Task prompt –
Convert the part of the data below that opens with the line containing "Task: Click the browser back navigation arrow" and closes with the line containing "Image resolution: width=368" into a Markdown table with the columns Row and Entry, numbering each line and leaving out blank lines.

Data section –
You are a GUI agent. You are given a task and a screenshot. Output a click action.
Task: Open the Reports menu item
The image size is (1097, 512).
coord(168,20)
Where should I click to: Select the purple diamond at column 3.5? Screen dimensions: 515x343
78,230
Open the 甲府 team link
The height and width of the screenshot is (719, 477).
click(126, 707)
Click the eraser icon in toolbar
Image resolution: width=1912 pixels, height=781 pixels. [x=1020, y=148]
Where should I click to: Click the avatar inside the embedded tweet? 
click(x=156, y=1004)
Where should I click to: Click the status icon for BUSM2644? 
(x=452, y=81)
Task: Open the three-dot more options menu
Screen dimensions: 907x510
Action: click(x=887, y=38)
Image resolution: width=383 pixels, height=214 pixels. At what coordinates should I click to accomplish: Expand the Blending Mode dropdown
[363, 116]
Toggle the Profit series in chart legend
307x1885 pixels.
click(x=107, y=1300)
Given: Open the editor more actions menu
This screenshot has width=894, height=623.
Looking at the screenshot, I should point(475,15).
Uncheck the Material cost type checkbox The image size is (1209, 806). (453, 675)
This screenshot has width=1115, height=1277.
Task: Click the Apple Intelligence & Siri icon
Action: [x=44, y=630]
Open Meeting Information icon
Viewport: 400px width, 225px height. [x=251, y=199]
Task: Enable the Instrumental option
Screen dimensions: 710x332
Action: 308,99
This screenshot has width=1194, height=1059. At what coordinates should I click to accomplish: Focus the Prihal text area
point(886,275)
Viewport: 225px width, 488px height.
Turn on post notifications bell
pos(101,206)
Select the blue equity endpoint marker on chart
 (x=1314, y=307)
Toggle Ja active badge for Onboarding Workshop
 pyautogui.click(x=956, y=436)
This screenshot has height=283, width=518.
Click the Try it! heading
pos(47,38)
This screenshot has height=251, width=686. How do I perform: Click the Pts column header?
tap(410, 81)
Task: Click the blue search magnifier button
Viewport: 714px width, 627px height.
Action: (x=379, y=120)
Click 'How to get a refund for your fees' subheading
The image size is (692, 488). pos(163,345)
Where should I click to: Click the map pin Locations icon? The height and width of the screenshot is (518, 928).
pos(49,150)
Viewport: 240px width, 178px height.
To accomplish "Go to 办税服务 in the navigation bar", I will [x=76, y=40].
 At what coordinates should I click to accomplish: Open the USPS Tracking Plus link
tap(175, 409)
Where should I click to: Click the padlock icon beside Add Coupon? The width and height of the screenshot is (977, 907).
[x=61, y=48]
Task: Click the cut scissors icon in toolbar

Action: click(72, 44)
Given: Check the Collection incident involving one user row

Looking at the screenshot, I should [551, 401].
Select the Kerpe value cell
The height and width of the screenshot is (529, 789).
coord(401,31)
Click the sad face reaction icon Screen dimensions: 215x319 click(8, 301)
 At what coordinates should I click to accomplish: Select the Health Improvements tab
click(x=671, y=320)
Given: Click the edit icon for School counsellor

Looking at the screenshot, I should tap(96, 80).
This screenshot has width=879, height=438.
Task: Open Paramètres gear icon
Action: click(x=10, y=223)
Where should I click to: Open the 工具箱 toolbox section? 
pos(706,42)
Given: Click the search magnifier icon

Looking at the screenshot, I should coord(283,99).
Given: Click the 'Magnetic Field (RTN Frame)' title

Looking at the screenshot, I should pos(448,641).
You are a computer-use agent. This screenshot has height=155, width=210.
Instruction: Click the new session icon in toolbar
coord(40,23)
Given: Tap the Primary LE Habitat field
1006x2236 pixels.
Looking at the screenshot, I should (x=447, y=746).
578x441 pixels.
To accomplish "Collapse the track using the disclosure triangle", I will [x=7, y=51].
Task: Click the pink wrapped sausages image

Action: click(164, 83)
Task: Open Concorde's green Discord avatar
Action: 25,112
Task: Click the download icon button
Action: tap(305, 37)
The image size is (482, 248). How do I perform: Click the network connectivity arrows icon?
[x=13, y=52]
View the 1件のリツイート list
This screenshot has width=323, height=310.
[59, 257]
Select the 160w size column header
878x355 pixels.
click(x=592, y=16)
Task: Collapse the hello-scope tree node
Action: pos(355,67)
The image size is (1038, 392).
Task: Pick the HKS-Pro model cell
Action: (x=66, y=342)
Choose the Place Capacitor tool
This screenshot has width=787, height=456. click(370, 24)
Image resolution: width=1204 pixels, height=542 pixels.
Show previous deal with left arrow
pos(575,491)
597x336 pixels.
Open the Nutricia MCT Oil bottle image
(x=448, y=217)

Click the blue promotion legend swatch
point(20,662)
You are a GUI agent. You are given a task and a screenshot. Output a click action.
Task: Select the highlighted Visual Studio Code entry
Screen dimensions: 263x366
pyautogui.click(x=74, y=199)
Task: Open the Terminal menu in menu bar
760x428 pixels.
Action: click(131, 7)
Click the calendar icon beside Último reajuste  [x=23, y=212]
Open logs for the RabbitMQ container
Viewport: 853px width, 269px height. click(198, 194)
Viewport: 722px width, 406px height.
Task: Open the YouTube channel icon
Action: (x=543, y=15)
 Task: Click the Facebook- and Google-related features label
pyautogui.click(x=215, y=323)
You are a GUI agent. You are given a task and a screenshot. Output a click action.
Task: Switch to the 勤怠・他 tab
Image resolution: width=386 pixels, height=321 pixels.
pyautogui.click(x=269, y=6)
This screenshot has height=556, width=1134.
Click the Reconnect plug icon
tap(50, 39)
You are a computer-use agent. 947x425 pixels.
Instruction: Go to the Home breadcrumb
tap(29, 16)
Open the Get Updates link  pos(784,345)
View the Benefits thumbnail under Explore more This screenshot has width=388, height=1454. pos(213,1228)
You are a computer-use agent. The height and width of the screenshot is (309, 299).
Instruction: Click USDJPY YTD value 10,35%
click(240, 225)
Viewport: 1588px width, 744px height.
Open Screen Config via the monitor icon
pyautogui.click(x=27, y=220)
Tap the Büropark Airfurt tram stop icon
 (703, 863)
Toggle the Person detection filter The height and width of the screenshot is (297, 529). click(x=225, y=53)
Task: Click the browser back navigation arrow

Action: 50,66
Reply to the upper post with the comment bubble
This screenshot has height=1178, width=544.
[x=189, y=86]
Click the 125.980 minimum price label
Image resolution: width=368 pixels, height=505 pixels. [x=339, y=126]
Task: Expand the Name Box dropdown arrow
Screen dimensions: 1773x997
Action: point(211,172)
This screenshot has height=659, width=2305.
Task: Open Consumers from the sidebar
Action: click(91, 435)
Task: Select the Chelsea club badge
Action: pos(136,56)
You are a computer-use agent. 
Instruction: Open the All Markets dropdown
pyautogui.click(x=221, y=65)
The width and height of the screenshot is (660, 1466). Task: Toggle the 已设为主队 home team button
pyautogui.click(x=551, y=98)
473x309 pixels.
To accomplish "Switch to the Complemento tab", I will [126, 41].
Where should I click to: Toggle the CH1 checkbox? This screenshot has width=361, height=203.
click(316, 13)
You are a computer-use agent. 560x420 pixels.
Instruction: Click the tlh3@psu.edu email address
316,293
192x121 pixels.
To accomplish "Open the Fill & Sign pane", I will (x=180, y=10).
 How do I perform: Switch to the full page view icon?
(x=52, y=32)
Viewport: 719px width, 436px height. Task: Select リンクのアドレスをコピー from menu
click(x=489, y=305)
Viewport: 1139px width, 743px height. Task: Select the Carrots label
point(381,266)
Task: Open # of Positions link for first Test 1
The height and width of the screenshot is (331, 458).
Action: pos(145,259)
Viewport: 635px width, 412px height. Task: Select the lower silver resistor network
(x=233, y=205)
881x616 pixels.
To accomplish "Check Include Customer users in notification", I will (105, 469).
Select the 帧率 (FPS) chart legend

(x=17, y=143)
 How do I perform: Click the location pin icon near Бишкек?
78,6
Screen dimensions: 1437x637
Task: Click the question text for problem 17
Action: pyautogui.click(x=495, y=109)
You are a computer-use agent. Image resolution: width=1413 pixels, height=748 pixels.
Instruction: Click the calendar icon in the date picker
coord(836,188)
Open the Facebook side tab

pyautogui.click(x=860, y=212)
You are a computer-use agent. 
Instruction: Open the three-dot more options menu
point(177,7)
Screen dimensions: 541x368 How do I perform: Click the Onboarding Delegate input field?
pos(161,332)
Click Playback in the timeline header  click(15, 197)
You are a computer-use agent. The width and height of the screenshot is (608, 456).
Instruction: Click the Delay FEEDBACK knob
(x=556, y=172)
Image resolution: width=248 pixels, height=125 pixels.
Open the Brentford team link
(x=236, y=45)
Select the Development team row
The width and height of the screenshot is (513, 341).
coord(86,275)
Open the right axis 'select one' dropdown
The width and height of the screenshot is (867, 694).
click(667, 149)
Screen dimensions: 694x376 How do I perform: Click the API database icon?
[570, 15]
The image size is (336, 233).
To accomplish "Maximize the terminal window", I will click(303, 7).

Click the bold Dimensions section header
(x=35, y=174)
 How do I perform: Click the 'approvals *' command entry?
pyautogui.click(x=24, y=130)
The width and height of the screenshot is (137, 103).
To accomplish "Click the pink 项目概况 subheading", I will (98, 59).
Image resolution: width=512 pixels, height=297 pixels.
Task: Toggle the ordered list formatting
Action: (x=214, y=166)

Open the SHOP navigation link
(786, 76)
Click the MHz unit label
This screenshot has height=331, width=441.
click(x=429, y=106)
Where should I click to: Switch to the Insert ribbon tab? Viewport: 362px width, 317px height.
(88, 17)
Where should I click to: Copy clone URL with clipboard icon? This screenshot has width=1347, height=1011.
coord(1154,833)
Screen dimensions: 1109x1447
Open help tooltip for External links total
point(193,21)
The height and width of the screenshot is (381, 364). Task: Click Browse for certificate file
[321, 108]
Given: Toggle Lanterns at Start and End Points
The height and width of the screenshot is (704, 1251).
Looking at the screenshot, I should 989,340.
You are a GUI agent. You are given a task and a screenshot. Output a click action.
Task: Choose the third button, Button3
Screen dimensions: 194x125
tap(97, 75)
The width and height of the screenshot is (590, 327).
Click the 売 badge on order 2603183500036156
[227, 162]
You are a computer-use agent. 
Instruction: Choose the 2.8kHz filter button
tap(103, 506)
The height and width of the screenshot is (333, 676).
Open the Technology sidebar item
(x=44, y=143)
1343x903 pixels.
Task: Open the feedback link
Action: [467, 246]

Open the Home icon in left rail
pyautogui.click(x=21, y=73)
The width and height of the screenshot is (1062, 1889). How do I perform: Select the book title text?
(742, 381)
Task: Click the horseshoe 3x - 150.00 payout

Result for this exercise –
| Row | Entry |
|---|---|
| 1 | Task: Click the browser back navigation arrow |
| 2 | Action: 50,66 |
| 3 | Reply to the upper post with the comment bubble |
| 4 | This screenshot has height=1178, width=544. |
| 5 | [x=189, y=86] |
| 6 | Click the 125.980 minimum price label |
| 7 | Image resolution: width=368 pixels, height=505 pixels. [x=339, y=126] |